§ MATERIAL SUPPLIED
※ ※ ※

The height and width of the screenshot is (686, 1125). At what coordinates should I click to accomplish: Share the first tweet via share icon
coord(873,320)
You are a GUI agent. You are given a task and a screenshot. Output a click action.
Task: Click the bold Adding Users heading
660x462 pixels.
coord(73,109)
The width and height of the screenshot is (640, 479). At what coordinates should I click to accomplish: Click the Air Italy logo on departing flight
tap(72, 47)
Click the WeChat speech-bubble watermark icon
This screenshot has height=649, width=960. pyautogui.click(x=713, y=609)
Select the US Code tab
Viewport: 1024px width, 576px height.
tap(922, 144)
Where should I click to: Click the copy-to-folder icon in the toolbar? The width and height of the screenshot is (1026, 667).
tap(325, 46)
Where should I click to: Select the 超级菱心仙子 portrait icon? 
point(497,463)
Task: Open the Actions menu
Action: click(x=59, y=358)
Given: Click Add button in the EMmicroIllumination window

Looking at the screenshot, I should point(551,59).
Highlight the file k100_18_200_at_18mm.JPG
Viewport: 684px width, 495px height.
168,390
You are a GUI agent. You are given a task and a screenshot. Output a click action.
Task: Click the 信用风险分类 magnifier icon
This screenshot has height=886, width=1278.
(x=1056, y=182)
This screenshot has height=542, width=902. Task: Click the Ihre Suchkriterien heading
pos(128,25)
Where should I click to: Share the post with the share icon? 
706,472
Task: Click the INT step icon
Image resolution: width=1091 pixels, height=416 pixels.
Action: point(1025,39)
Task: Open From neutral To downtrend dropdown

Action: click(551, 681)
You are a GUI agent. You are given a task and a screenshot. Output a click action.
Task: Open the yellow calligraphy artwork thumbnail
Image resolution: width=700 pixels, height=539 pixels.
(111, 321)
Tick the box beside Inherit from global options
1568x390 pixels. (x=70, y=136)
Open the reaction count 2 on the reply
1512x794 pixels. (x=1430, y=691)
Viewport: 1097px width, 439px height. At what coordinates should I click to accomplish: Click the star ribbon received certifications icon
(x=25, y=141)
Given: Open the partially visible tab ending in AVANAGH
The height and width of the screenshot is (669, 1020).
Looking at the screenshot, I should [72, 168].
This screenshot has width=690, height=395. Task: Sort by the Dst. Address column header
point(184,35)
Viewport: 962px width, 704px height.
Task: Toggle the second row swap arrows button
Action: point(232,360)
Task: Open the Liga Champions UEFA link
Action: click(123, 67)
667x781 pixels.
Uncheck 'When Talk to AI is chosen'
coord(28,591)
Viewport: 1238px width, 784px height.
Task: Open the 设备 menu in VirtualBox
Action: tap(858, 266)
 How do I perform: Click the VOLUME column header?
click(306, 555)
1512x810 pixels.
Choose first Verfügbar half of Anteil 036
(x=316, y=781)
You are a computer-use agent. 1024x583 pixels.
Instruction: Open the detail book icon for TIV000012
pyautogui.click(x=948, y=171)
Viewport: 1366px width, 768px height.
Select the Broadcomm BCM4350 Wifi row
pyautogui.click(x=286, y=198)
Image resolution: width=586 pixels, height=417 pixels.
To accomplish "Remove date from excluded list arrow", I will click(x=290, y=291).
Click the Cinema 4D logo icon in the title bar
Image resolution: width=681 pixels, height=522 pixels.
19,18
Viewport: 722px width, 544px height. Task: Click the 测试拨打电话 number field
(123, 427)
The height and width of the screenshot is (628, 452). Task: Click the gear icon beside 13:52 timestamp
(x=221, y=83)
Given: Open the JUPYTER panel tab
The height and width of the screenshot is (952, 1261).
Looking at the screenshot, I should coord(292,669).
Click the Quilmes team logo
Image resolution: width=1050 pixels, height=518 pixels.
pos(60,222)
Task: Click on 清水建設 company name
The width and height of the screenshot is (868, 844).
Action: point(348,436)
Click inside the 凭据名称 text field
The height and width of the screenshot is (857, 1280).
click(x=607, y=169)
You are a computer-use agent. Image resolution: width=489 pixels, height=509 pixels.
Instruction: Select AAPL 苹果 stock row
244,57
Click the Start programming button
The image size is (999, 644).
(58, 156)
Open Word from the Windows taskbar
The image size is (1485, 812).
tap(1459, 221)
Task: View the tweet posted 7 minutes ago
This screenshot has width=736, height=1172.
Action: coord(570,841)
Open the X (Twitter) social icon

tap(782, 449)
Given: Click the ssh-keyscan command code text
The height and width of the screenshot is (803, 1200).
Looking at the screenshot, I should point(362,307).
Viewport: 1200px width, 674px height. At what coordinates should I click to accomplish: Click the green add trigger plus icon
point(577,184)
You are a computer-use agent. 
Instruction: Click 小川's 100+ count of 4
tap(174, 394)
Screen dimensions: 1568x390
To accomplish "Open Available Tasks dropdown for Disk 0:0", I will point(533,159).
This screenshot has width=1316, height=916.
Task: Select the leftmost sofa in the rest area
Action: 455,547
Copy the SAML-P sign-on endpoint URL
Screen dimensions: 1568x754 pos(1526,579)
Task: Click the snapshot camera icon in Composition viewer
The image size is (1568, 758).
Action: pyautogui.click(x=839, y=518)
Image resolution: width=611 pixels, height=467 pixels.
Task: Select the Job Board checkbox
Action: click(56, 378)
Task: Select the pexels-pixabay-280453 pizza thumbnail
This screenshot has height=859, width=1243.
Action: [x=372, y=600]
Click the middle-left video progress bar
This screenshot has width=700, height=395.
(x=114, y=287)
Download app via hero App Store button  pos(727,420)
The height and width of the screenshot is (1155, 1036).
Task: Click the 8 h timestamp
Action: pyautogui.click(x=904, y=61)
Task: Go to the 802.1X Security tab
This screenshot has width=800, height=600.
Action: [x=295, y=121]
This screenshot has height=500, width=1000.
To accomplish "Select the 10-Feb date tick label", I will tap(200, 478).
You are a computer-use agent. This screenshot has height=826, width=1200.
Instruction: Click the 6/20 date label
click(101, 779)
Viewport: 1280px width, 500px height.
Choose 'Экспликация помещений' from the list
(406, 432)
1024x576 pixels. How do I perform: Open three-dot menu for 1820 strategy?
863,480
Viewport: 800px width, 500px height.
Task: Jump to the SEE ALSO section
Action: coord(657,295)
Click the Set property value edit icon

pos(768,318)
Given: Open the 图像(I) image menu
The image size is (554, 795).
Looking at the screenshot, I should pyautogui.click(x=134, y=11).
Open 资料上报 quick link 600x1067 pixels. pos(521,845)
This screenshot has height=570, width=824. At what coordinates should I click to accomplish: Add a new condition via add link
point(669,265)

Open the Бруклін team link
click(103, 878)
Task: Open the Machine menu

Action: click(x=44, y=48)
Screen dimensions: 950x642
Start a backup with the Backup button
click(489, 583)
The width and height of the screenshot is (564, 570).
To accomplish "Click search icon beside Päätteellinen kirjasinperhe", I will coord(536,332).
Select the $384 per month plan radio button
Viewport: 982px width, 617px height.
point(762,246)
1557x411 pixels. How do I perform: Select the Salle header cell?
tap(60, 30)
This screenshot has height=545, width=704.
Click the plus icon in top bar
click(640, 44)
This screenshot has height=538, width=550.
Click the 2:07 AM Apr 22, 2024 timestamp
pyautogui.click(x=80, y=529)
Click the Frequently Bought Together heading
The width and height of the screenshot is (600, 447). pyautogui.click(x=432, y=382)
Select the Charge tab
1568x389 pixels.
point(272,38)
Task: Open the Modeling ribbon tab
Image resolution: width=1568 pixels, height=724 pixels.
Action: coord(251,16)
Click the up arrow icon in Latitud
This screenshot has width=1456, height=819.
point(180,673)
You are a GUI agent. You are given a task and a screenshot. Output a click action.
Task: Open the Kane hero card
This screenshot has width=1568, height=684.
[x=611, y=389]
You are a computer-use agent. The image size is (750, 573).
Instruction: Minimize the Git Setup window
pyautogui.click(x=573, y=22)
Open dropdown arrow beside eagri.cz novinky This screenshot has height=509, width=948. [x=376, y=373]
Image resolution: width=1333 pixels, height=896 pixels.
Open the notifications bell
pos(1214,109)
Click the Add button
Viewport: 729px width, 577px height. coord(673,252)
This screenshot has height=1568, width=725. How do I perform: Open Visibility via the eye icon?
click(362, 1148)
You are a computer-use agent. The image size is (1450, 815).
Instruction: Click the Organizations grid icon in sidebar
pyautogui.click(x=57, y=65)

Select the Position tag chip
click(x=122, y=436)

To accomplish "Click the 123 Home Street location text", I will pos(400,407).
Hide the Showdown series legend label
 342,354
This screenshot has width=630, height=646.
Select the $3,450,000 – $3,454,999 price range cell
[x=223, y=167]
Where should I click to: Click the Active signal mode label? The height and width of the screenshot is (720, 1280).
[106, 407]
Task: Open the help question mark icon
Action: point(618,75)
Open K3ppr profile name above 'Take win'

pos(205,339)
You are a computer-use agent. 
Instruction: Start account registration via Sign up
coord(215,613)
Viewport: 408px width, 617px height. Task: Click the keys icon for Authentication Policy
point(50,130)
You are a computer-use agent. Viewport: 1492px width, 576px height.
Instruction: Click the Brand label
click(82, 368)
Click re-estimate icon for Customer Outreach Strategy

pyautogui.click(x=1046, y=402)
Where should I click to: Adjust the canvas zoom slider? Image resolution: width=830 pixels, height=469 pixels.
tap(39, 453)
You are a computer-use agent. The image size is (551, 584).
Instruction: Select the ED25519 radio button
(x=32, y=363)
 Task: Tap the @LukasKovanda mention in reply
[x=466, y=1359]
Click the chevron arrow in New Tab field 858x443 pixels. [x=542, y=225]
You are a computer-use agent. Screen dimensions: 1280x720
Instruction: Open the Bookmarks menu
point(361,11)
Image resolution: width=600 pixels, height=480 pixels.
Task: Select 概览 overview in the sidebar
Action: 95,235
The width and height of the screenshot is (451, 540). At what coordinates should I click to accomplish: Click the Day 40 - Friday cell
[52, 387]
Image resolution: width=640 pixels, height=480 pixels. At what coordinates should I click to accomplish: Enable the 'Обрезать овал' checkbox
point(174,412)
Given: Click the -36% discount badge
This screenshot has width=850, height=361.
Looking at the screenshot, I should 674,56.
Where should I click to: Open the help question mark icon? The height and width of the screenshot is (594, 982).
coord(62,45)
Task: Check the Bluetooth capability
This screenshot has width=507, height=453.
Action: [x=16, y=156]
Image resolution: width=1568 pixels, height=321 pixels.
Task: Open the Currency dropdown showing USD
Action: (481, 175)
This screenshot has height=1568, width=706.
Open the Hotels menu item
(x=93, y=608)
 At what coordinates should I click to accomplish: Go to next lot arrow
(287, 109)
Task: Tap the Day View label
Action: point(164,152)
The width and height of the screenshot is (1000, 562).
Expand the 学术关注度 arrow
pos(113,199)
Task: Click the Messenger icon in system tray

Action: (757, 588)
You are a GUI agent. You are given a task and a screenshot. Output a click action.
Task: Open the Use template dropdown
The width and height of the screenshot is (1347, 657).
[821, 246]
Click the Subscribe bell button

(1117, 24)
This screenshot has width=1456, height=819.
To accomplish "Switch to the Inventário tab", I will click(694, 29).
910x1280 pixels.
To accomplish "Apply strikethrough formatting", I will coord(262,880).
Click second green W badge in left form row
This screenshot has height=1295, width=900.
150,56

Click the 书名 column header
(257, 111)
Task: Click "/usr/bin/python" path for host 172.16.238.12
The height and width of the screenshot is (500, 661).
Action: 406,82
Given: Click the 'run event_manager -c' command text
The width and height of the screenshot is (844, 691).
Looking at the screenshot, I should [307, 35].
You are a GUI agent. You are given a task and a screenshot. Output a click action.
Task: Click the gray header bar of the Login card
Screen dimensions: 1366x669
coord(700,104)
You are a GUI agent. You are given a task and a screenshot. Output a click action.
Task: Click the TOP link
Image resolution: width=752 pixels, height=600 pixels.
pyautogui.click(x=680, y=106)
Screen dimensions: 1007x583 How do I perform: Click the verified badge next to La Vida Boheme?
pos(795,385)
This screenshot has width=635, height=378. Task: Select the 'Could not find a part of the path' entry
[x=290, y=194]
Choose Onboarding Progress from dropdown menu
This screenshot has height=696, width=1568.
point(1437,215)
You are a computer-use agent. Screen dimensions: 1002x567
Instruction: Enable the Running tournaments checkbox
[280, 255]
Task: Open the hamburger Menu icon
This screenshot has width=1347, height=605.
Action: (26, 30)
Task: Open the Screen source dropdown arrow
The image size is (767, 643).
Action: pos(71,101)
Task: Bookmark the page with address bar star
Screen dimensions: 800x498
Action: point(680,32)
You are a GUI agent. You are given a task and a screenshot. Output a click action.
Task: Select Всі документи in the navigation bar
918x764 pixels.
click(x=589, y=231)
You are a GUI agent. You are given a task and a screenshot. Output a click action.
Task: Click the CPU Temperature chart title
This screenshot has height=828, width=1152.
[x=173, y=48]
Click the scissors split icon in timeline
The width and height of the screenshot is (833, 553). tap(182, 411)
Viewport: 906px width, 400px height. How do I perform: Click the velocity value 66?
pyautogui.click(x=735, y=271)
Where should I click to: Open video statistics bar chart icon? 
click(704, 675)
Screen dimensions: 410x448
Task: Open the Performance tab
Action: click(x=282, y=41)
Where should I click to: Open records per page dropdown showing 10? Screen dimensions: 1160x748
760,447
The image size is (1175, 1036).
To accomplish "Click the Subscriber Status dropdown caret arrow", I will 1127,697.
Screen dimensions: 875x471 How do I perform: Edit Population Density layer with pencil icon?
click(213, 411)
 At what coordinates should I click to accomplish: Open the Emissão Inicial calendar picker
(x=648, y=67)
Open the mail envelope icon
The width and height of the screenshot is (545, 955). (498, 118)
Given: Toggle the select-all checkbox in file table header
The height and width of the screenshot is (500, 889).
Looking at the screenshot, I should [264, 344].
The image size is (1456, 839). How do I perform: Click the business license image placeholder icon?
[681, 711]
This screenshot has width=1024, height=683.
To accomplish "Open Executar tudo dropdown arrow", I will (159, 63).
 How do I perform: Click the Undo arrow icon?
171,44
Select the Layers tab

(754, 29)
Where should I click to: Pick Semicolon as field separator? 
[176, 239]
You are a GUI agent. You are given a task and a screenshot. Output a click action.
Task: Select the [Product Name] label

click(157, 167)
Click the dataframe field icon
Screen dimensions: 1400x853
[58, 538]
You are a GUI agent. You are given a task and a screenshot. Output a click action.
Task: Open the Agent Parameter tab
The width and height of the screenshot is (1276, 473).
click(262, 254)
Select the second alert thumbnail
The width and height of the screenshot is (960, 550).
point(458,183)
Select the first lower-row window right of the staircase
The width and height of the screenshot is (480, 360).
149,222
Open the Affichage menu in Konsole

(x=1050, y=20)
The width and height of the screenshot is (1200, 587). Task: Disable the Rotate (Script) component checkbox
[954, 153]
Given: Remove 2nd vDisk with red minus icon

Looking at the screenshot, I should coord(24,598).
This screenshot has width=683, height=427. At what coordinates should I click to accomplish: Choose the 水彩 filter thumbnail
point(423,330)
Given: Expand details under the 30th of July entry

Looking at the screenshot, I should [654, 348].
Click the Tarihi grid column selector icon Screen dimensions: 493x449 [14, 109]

※ ※ ※

§ EXERCISE PROMPT
Every line of the material that includes the word "command" needs to be copied.

§ YOUR SOLUTION
Given: Click the ssh-keyscan command code text
Given: Click the 'run event_manager -c' command text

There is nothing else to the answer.